When we first arrived – newly-weds, you might say (vintage ones) since we’d only married 4 months earlier. Newly-weds with and elderly black and white cat (I’ve no idea how old he was) and a 7month old Golden Retriever puppy. We’d driven here in a small-ish car, all the way from Umbria, stopping for 3 nights en route, and with 6 weeks worth of clothes and possessions filling the car. The last stop, between notary and new house, was at a supermarket, to buy cat litter, pet food and a picnic lunch. When we arrived, the woodland – our woodland, which we had to drive through – looked stunning. It was a perfect autumn day, the end of October, and the leaves on the trees looked spectacular against the glorious blue sky. I think that’s when it hit me – we had actually done it; we had bought a French farmhouse in deepest Charente. Now, 10 years previously I had bought a small Umbrian cottage in a little hamlet and I have to confess that nothing – so far – in my house-purchasing experience would ever compete with the way I felt on that particular day – when the estate agent handed me the keys of my little Umbrian cottage. However….the feeling I had as we walked into the French house came a close second…

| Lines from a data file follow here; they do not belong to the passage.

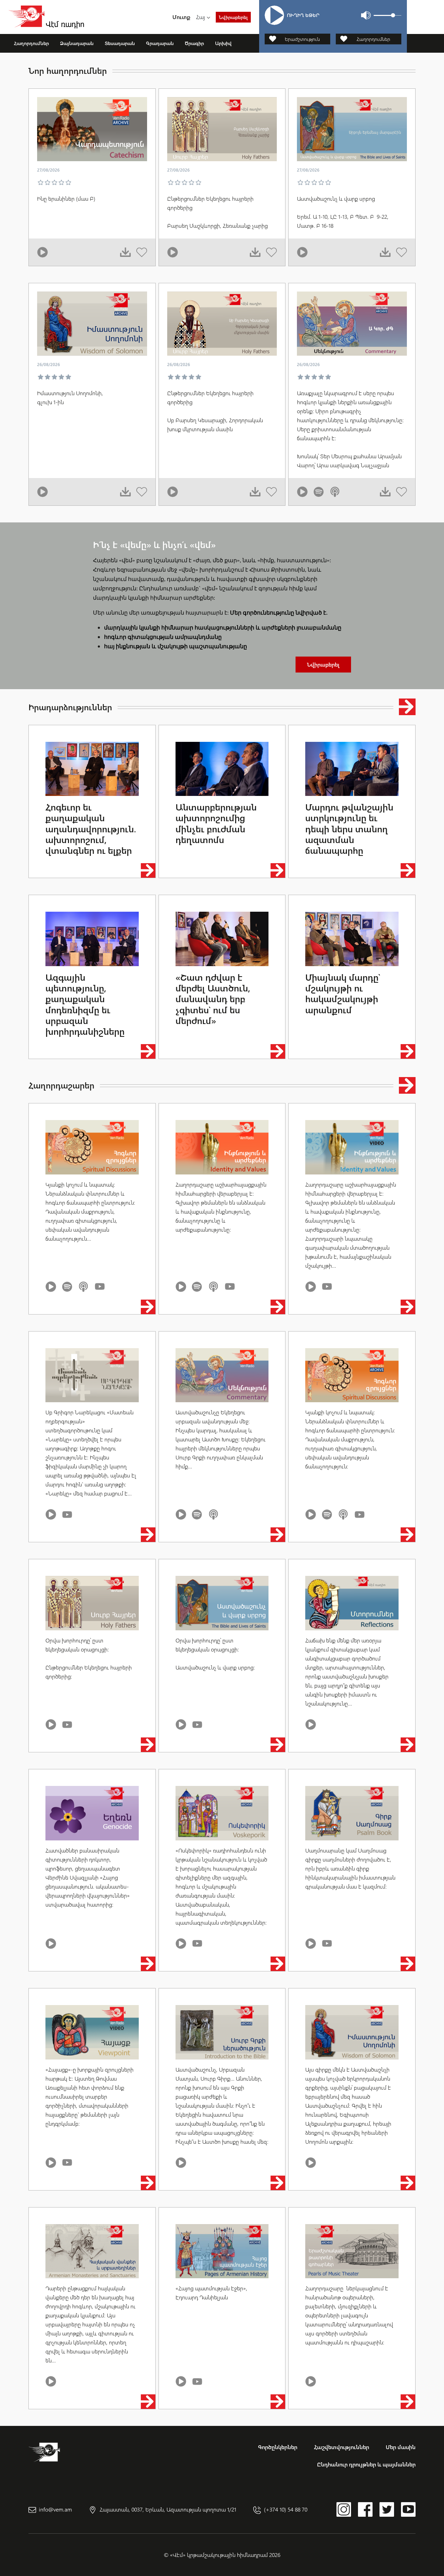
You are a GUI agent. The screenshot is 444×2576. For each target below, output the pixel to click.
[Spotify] (318, 491)
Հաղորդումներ (31, 43)
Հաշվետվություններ (341, 2447)
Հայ (200, 16)
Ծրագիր (194, 43)
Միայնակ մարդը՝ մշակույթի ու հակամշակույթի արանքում (342, 993)
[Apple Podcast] (335, 491)
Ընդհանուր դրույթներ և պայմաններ (366, 2464)
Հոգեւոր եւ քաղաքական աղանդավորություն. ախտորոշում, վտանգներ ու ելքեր (90, 828)
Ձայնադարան (77, 43)
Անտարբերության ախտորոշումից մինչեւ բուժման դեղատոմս (216, 823)
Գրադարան (160, 43)
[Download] (125, 252)
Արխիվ (223, 43)
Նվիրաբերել (233, 17)
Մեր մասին (401, 2447)
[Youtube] (99, 1286)
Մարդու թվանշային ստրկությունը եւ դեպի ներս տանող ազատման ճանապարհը (349, 828)
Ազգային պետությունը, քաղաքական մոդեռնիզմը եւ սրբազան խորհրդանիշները (85, 1004)
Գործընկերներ (277, 2447)
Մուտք (181, 16)
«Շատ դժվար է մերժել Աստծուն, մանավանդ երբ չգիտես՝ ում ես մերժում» (213, 998)
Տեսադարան (120, 43)
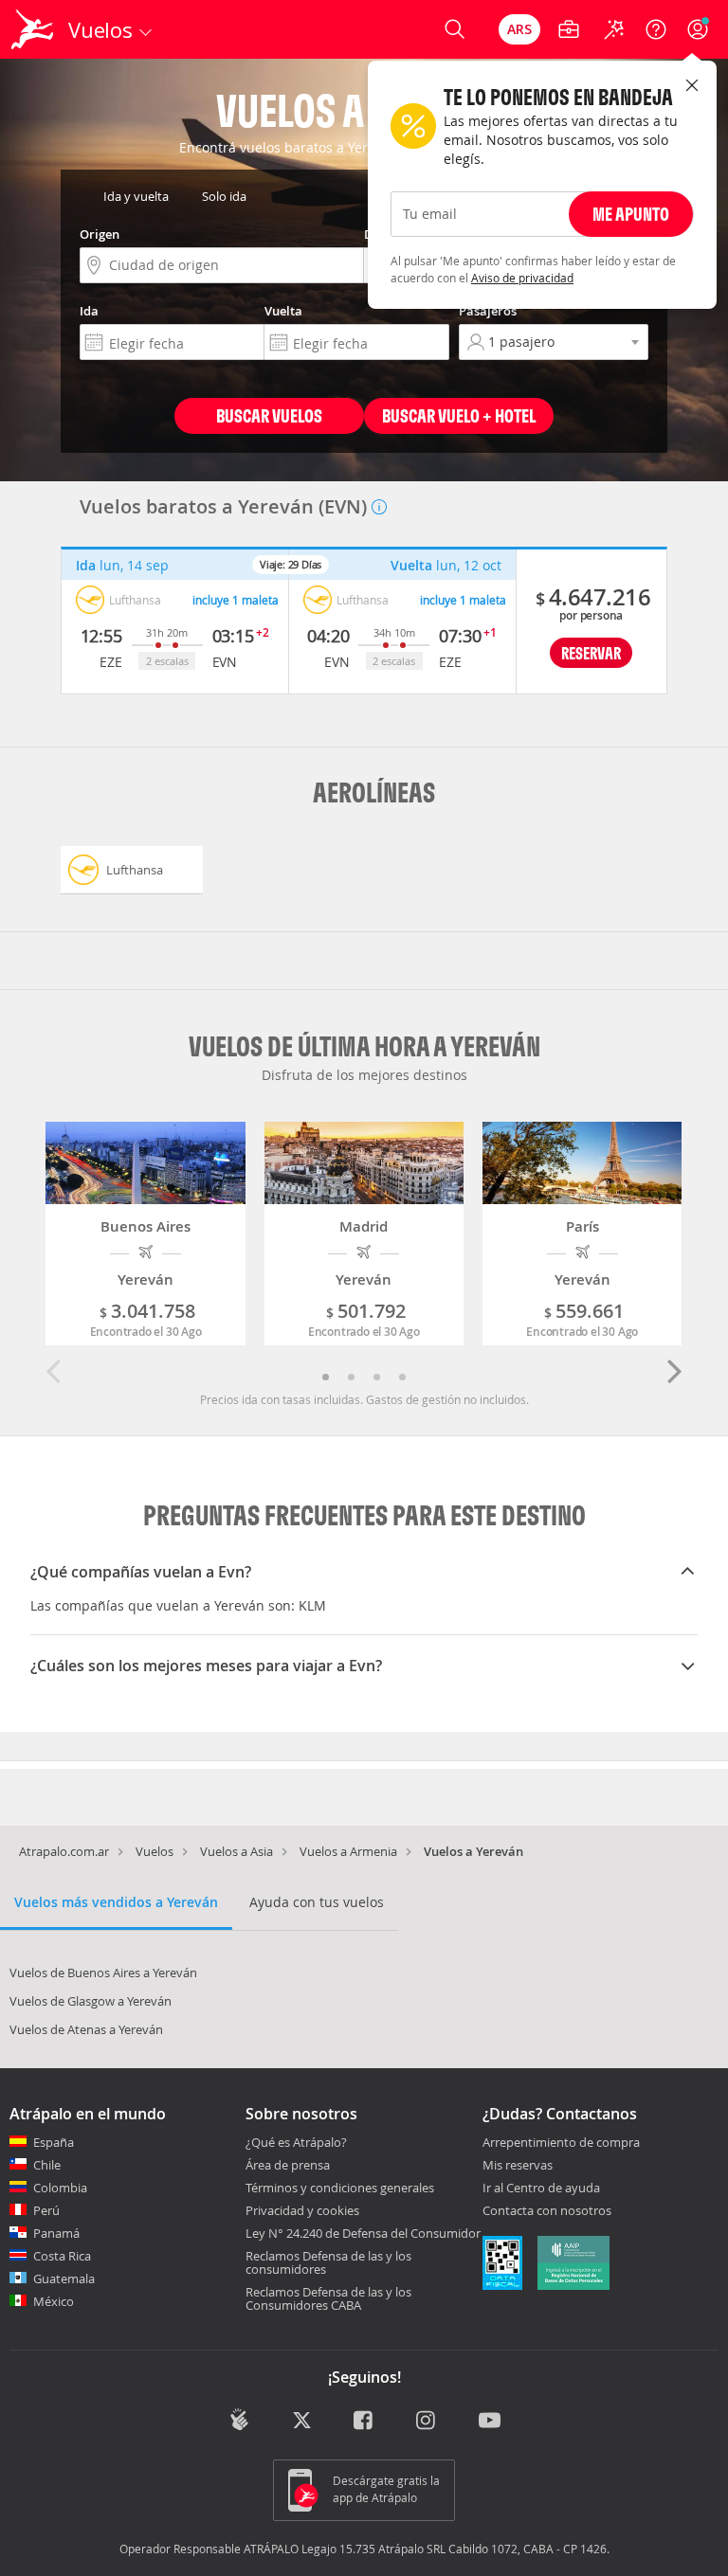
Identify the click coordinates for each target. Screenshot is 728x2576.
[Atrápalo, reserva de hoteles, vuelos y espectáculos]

I was expecting it to feel cold, perhaps damp, a little unfriendly even….a little haunted?! I was expecting large beetles, a nest of snakes, a few mice…. It is, after all, surrounded by farmland, with no neighbours, no sign of human life for miles around…and I DO have a rather vivid imagination, at the best of times. So, we walked through the hallway into what the estate agent had called “The Great Hall” a term meant to impress, I expect, but which had initially put me off viewing because of the image it gave me, of suits of armour, dank corners, cobwebs and draughts. Today, though, that was most certainly not true. Today, the autumn sun was pouring in through the windows and huge barn doors. There was no furniture whatsoever, “just” a large stone fireplace, spectacular views, and warmth; it immediately felt homely, despite the grand scale. I should say, to give you an idea of the scale, that this “Great Hall”, this main sitting/dining room, is 100 metres square and has a mezzanine and cathedral roof suspended high above. Leading on from this room – the salon, I suppose, since we are in France – was the kitchen, off to the right at the far end of this room; again, a huge space with high-beamed ceiling and windows/doors on every wall. We let the cat out of his basket in the hallway so we didn’t lose him, but let the puppy off her lead in the salon and she ran up and down, up and down, over and over again until she finally stopped to drink some water…no doubt running off the 2 days journey we’d had, travelling by car from Italy.
We had not a stick of furniture – ours was due to arrive in 10 days – except 2 rickety single beds kindly left by the vendor, a single bedside table and a bench, from Ikea which we found in one of the bathrooms. We sat on the bench in front of the barn doors and ate a baguette each – our first “meal” in our French farmhouse. Afterwards, we made sure the cat was comfortable, bundled the poor pup back in the boot, and set off to purchase the essentials we were hoping to bring from Italy, but which, in the end, didn’t fit in the car:
Vacuum cleaner
Duvet
Portable heater
I’d booked a B&B for the night, expecting the new house not to feel clean enough, warm enough, to sleep in that night, but I cancelled it because it felt so very different from what I was expecting. It felt cosy, despite the size, not too overwhelming at all……though we couldn’t work out how to get the boiler working for warmth as the October evening drew in. We were disappointed to find that the bedroom which was meant to be ours – with a large balcony and east-facing views – had no electric light and it’s ensuite had no light either, plus the wc wouldn’t flush. So, we found another bedroom to settle down in, pushed the two beds together and made them up as one with the bedding we’d brought from Italy, plus the new duvet. We lit a small lamp – also from Italy – and found something to hang our clothes on – one of those metal open “wardrobes” you often find in inexpensive B&Bs. By the time it was bedtime, it looked cosy and welcoming – the dark beams and sloping ceiling and our excitement at finally being there, masked the grubbiness. We took BOTH pets along with us – it was, after all, a huge (30 metre square) room and they had their own beds…and we didn’t want to lose them in the rambling house.